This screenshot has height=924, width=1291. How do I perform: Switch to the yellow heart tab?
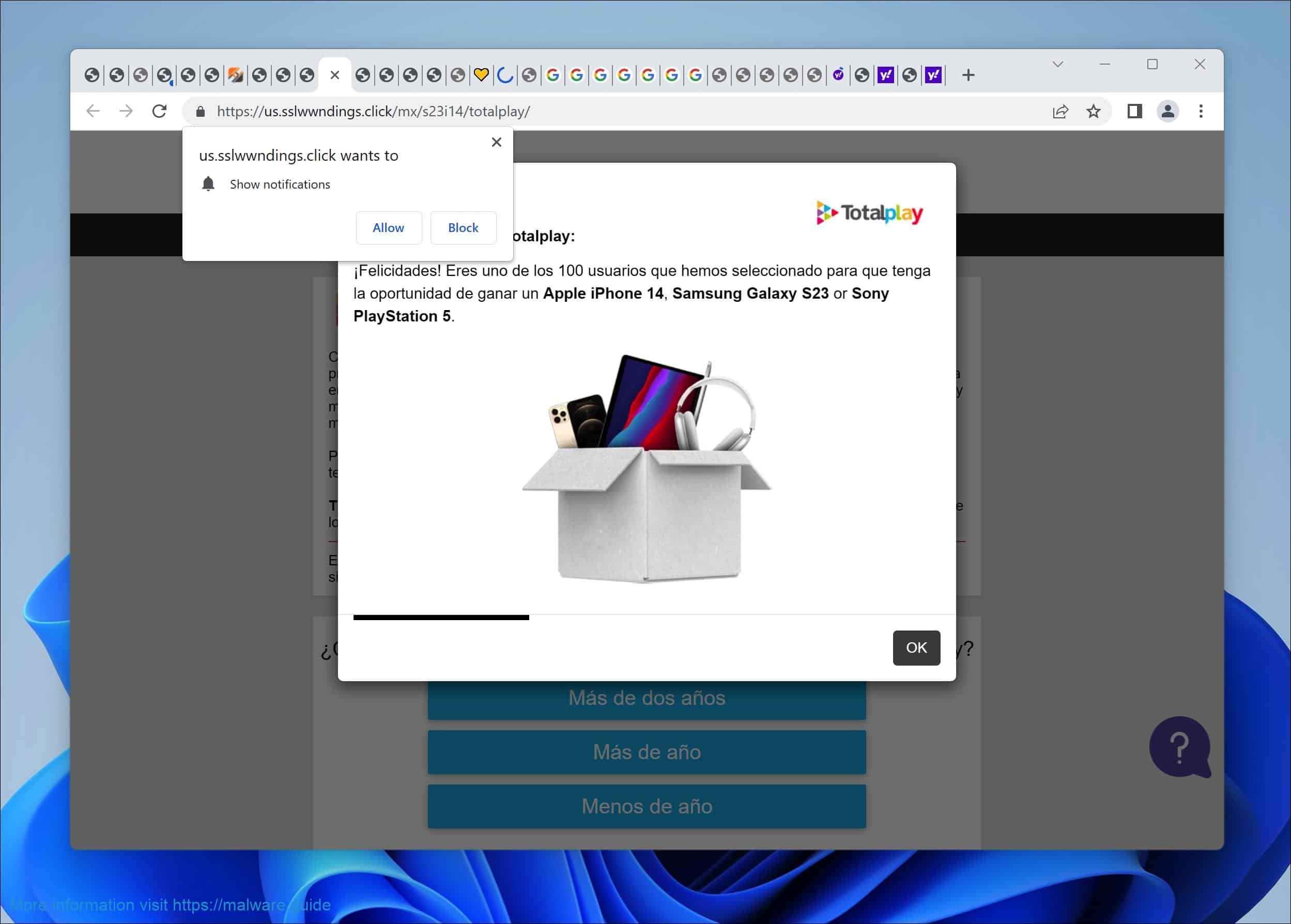coord(481,74)
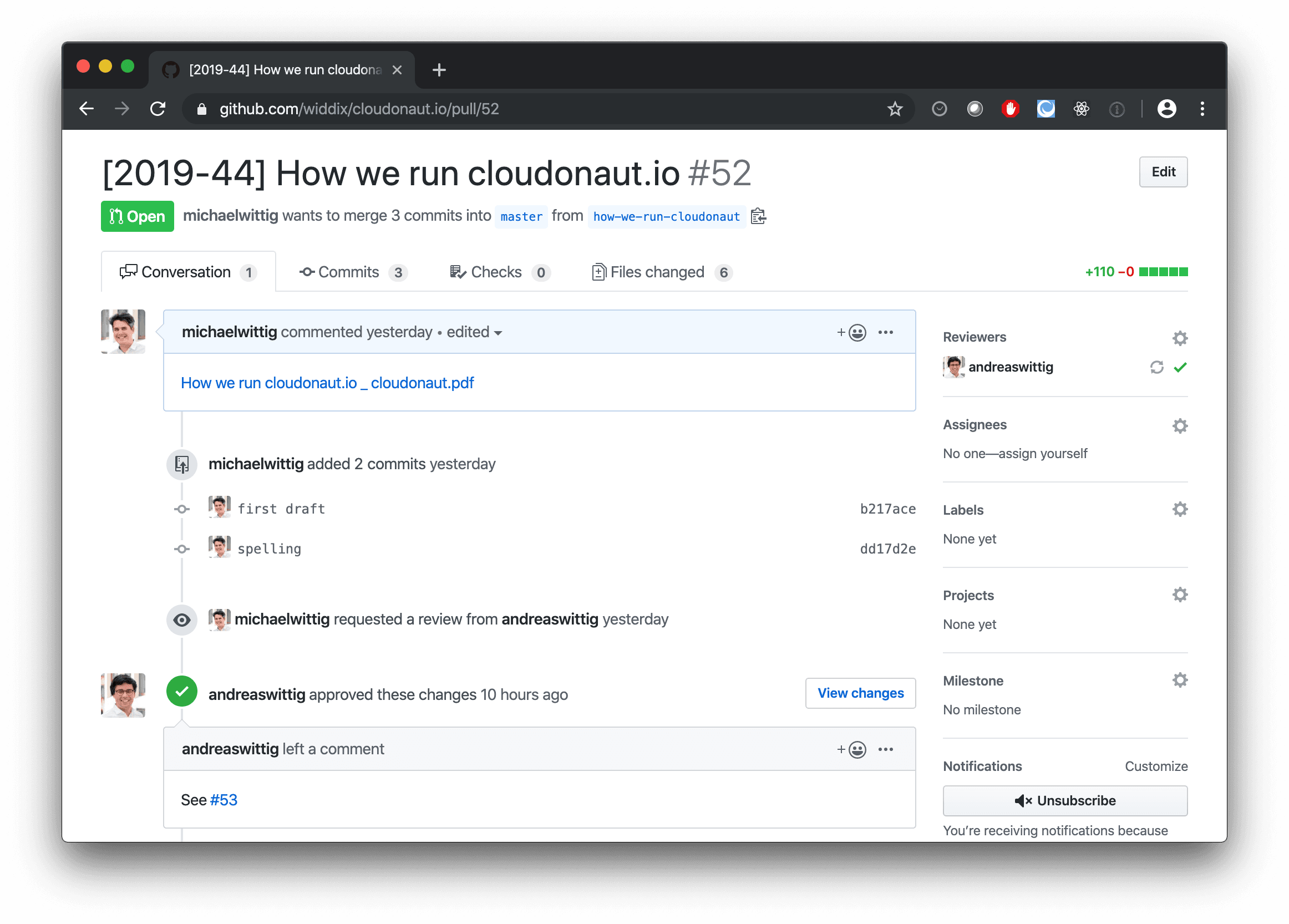Screen dimensions: 1289x924
Task: Open options menu on michaelwittig's comment
Action: click(x=885, y=332)
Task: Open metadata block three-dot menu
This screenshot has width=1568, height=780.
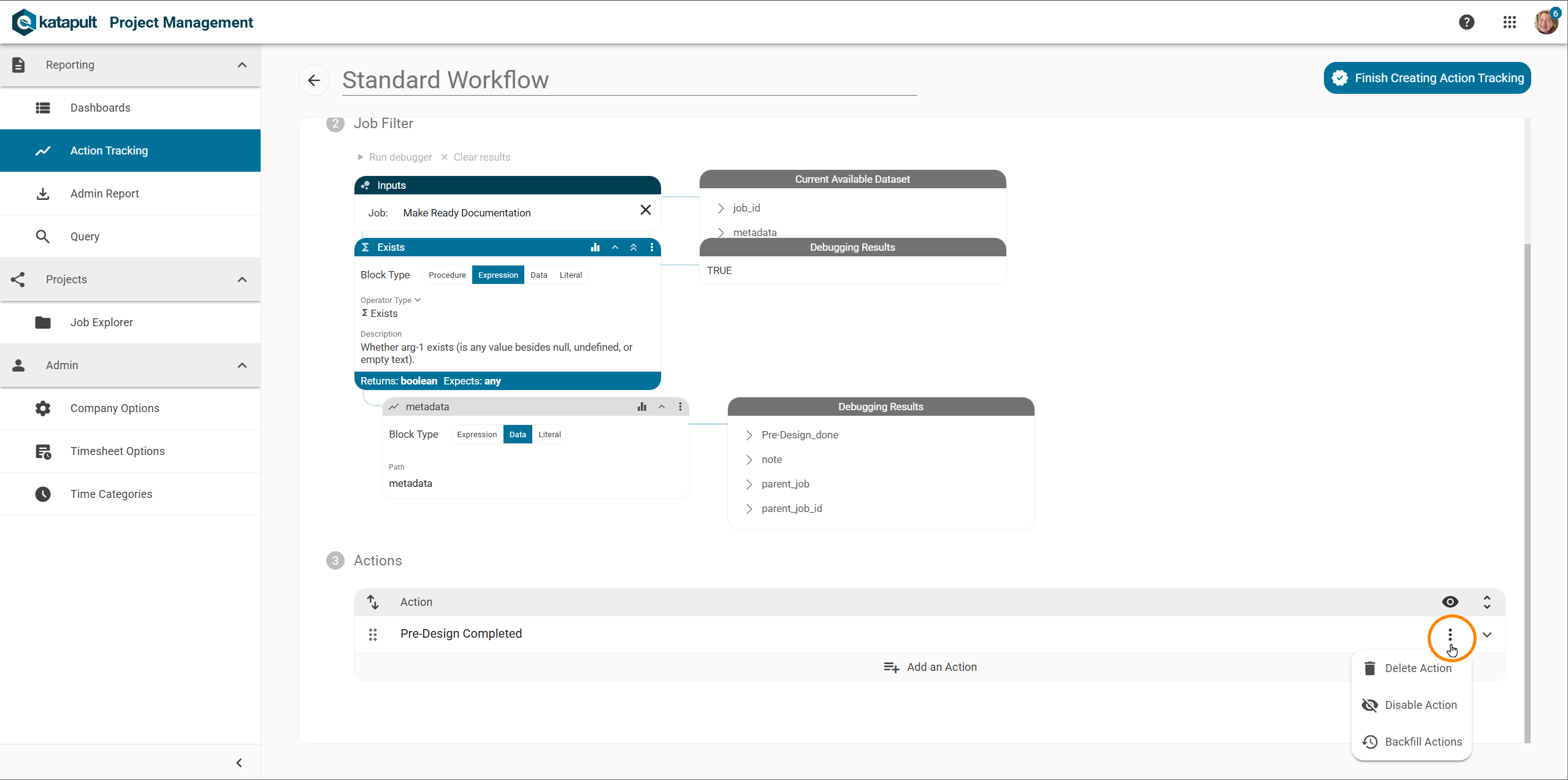Action: tap(680, 407)
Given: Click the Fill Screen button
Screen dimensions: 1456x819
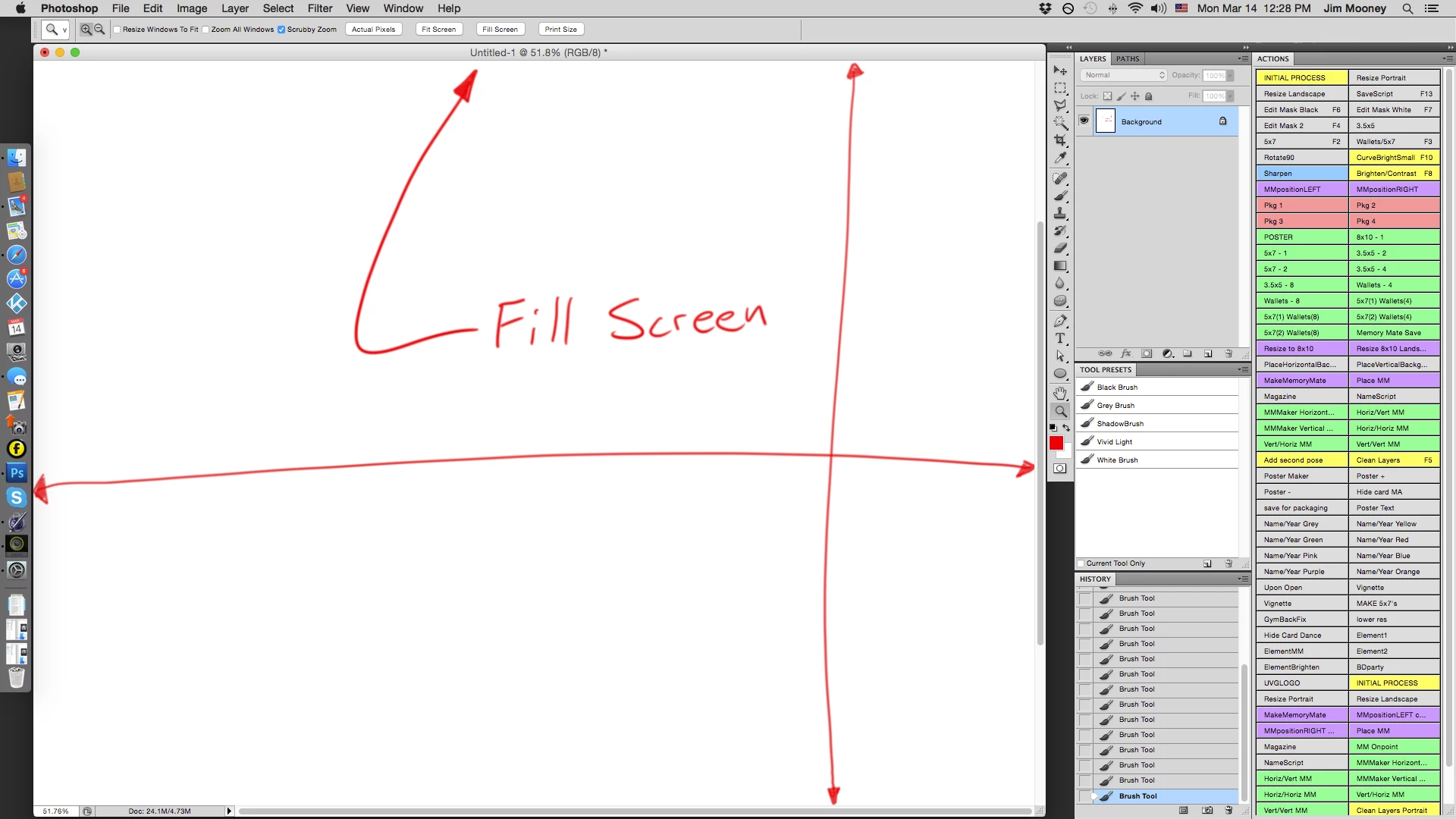Looking at the screenshot, I should pyautogui.click(x=500, y=30).
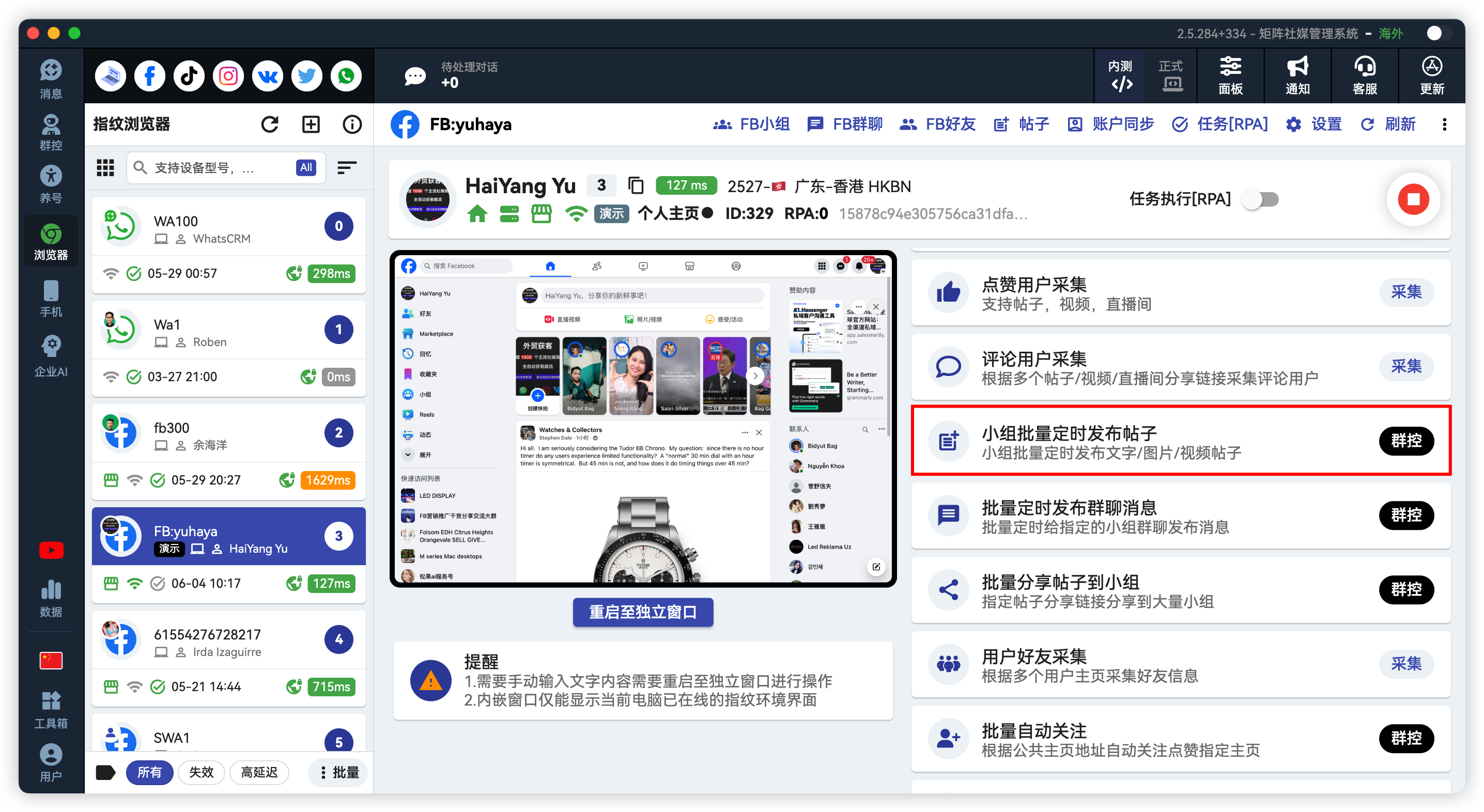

THE PROBLEM:
Nothing but the pictures may be dropped; output the records above exactly.

TASK RESULT:
This screenshot has height=924, width=1291. How do I perform: Switch to the yellow heart tab?
coord(481,74)
Screen dimensions: 1289x924
Task: Open options menu on michaelwittig's comment
Action: click(x=885, y=332)
Task: Open metadata block three-dot menu
This screenshot has width=1568, height=780.
Action: tap(680, 407)
Given: Click the Fill Screen button
Screen dimensions: 1456x819
Looking at the screenshot, I should pyautogui.click(x=500, y=30).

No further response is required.